Venetian Catholic cardinal

Giovanni Alberto Badoer or Gianalberto Badoaro (12 May 1649 - 17 May 1714) was a Venetian Catholic cardinal who served as Patriarch of Venice and Bishop of Brescia.

==Life==
Giovanni Alberto Badoer was born in Venice on 12 May 1649 of a family of the patrician nobility. He was a nephew of Alberto Badoer, bishop of Crema, who was his teacher from the age of five. It was always the bishop of Crema who started his ecclesiastical career, personally providing him with tonsure, as well as ordering a subdeacon in 1663.

In 1673, together with his uncle bishop, he accompanied the new Cardinal Pietro Basadonna to Rome for his investiture cardinal. Returning to Crema, he was appointed archdeacon of the cathedral and abbot commendatore of San Pietro di colle. After the death of his uncle (1677), he moved to Padua where he met the bishop of that town, Saint Gregorio Barbarigo who deeply influenced his Christian life. Badoer was ordained priest by that bishop in 1677. He earned the doctorate in utroque iure from the University of Padua and he was named a Canon of Cathedral of Padua in 1681.

In 1684, the Doge of Venice appointed him as Primicerius of St Mark's Basilica in Venice. On 27 Sept 1688, the Venetian Senate elected him as Patriarch of Venice. The episcopal consecration followed on 14 November in the Venetian Church of San Lorenzo by the hands of Gregorio Barbarigo who came specifically to Venice for that ceremony. During his years as a patriarch, he assiduously visited the churches, monasteries and seminaries of his diocese, working for the formation of the clergy. Badoer founded the Conservatory of Santa Maria delle Penitenti reserved for women who had abandoned prostitution.

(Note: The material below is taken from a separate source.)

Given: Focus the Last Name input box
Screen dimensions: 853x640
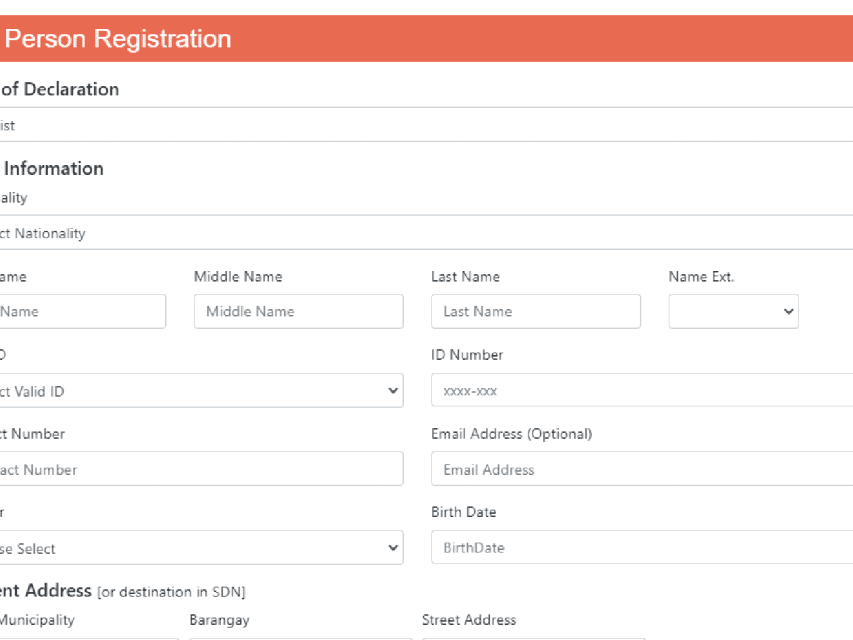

On 7 June 1706, Badoer was transferred by Pope Clement XI to the Diocese of Brescia, because that diocese was subject to some heretic influences coming from North Europe.
In the meantime, on 17 May 1706, he was appointed Cardinal priest with the title of San Marcello, which in 1712, he modified to the title of San Marco.

He was particularly noted for his opposition to Quietism and had positions near to the ones of the Jesuites. In particular, Badoer opposed in Brescia the priest Giuseppe Beccarelli charging him of Quietism and having him condemned by the Ecclesiastic Tribunal to seven years for heresy. When the Council of Ten reviewed that process, the punishment was increased to life imprisonment because the Beccarrelli was found guilt also of child sexual abuse.

Badoer died in Brescia on 17 May 1714 and he was buried in the New Cathedral of that town.